There was a new edge of aggression— exemplified by the fight with Rossi in Qatar, the second race of the year. His reaction after winning today wasn’t the whooping, hollering delight of last year, it was an altogether more visceral display. It was another win at home for Nicky but it was a totally different story from last year. We didn’t see the blinding opening laps of ’05, instead we saw him work his way up from third place, where he was happy to be for the first eight laps, and once he was past Kenny Junior he took another eight laps to get up to the splendid Chris Vermeulen who led the first half of the race off pole before being progressively and then dramatically slowed with some sort of fuelling problem. That Chris V didn’t get a rostrum finish is another example of the total lack of natural justice for which bike racing is famous.

Once Nicky hit the front he didn’t make a mistake, but the man who kept him honest was his team mate, the remarkable Dani Pedrosa. The Laguna newcomer enjoyed America. He found the politeness of the fans who said “thank you, sir” after he’d declined to sign autographs because he was on his way to a meeting refreshing: at home they’d have dragged him over the fence and ripped the shirt off his back. He was chirpier than usual after the race and seemed pretty pleased to have finished second on his first visit to the place.

Marco Melandri’s third place was nearly as remarkable and he called it ‘as good as a win.’ Twelve months ago he was the loudest voice in the anti-Laguna camp and he fulfilled his own prophecy by crashing three times, including on the first lap of the race. Now he loves the place.

It is probable that Valentino Rossi feels no such affection. His attempt at damage limitation ended when his rear tyre lost a chunk of rubber and he had to slow the pace.

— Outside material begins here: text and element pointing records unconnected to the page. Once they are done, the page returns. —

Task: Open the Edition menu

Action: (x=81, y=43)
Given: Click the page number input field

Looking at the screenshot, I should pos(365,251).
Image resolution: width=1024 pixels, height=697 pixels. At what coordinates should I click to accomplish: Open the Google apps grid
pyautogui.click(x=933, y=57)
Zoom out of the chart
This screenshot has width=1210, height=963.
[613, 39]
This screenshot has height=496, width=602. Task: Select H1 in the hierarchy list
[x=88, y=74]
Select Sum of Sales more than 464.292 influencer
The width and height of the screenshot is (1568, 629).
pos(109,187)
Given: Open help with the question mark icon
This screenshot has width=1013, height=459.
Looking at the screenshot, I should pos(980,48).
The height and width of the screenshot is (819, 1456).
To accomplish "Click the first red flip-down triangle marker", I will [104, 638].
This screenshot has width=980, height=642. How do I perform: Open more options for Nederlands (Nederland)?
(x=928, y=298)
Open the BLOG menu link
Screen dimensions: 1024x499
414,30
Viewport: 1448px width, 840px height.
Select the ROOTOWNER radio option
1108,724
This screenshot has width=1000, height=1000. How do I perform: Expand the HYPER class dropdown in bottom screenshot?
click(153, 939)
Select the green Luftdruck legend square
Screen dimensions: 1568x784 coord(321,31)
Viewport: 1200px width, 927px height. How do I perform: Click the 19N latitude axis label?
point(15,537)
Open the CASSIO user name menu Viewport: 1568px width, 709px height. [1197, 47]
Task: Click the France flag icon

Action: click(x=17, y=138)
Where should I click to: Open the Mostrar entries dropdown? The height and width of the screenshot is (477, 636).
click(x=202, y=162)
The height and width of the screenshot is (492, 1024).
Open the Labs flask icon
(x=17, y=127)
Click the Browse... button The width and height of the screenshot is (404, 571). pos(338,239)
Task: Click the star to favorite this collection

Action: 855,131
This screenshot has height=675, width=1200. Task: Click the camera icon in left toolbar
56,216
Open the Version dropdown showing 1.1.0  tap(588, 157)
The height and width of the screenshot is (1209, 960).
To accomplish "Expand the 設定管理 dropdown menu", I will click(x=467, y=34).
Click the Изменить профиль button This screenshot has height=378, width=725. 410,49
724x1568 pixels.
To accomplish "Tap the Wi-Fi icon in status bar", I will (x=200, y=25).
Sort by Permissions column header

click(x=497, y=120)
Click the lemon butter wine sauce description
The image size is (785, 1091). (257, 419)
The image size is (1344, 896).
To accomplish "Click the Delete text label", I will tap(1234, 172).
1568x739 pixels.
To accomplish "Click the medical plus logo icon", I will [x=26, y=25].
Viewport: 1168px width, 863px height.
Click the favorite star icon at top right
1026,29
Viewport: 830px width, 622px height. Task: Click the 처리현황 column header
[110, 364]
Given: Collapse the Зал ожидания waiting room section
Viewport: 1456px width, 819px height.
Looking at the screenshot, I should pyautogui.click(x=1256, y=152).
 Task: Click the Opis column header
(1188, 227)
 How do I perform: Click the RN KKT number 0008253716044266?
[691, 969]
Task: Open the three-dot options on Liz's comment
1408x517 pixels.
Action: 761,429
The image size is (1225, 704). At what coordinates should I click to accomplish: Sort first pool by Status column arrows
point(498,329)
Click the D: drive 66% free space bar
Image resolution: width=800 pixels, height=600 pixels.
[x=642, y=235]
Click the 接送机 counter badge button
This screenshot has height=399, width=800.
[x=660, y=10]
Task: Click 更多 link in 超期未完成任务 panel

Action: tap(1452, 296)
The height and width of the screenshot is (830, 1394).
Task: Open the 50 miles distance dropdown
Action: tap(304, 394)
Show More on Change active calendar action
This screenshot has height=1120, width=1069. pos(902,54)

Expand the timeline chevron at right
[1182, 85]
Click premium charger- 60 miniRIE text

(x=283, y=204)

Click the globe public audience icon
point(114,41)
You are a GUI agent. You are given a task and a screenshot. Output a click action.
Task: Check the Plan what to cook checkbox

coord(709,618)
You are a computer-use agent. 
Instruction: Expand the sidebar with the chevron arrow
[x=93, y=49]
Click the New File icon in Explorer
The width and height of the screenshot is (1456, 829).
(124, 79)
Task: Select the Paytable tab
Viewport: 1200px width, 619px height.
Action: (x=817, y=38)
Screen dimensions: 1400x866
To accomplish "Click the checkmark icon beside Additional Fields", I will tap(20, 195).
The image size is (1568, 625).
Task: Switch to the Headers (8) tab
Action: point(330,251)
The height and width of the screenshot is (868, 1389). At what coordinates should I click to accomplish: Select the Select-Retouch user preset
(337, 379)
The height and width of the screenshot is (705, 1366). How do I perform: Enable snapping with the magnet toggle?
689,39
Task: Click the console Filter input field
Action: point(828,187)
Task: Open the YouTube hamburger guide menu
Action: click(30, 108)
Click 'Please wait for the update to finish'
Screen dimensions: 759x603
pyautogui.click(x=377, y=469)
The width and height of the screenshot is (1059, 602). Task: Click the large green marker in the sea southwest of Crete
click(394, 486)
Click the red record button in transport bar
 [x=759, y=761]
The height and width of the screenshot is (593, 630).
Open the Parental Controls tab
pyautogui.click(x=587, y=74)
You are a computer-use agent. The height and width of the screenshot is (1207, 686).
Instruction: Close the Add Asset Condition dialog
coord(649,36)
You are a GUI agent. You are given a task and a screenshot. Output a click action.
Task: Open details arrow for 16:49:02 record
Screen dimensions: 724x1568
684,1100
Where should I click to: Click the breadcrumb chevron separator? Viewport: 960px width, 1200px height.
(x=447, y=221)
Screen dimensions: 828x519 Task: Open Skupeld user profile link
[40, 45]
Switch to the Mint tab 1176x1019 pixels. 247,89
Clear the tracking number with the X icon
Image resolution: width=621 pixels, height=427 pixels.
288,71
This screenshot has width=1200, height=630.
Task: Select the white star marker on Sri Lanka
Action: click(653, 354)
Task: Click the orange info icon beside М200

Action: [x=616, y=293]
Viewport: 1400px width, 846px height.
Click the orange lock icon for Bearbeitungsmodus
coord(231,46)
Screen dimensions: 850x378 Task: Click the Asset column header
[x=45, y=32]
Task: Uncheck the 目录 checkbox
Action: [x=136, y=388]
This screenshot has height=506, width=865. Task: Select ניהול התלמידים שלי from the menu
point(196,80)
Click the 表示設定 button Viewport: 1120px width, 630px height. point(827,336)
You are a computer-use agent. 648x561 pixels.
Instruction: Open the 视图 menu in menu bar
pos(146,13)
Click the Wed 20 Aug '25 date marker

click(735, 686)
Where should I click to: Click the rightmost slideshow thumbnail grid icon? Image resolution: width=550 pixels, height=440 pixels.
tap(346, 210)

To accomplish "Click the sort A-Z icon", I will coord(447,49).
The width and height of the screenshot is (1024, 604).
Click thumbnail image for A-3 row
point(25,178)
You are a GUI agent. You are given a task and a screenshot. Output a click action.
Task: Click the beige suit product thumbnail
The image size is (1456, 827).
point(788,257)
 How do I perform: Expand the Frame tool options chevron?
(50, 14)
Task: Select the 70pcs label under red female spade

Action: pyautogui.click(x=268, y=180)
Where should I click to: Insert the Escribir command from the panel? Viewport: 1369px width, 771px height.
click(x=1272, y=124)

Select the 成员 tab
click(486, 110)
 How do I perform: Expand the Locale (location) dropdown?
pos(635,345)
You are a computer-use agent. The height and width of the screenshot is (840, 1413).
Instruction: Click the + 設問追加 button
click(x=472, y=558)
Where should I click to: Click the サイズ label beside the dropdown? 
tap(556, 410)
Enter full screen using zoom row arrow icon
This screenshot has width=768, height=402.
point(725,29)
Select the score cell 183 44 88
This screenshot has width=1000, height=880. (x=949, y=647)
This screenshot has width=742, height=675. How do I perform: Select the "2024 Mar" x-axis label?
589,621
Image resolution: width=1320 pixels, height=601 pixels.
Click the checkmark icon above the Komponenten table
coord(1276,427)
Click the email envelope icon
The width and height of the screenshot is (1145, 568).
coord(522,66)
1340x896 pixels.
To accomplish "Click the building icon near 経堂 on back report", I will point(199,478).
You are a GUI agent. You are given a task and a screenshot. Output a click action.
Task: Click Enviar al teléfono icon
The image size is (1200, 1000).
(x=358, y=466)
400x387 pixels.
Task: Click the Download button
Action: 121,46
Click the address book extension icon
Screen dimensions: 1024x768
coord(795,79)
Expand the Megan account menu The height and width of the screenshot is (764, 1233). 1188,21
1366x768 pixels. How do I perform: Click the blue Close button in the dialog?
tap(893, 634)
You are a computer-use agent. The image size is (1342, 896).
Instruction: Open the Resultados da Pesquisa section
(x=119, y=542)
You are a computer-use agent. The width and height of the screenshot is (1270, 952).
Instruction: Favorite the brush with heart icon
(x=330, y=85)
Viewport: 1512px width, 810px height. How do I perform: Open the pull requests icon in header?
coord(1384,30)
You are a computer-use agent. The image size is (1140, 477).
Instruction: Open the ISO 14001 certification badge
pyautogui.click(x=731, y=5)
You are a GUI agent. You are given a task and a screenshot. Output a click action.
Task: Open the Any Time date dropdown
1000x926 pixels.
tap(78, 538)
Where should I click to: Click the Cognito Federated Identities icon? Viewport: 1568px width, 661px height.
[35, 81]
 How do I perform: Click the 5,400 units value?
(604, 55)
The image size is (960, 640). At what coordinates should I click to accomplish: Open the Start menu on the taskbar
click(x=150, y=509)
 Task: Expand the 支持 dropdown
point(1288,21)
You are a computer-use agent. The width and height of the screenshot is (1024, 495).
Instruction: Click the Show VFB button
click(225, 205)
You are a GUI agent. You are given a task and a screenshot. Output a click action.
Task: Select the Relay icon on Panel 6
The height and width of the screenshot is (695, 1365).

That led to the overheating that stopped his Yamaha M1 and the Doc’s third DNF of the year. As the man himself admitted, a 51-point deficit to Nicky means his championship has gone. He did see a bright side though; “Now I race without the pressure of the championship.”

Nicky is now in the position where the championship is almost his to lose. He has four weeks to contemplate the idea of a world championship although he obviously refused to do so in public. An Italian journalist did manage to goad him into some barbed comments about “trash talk” he’s had to endure—a reference to the “he’s a follower not a leader” remarks that bubbled to the surface after Assen. Right from the start of the year we’ve seen a different Nicky than we’ve been used to. There was a new edge of aggression— exemplified by the fight with Rossi in Qatar, the second race of the year. His reaction after winning today wasn’t the whooping, hollering delight of last year, it was an altogether more visceral display.

That nice polite boy from Kentucky is letting the steel show through.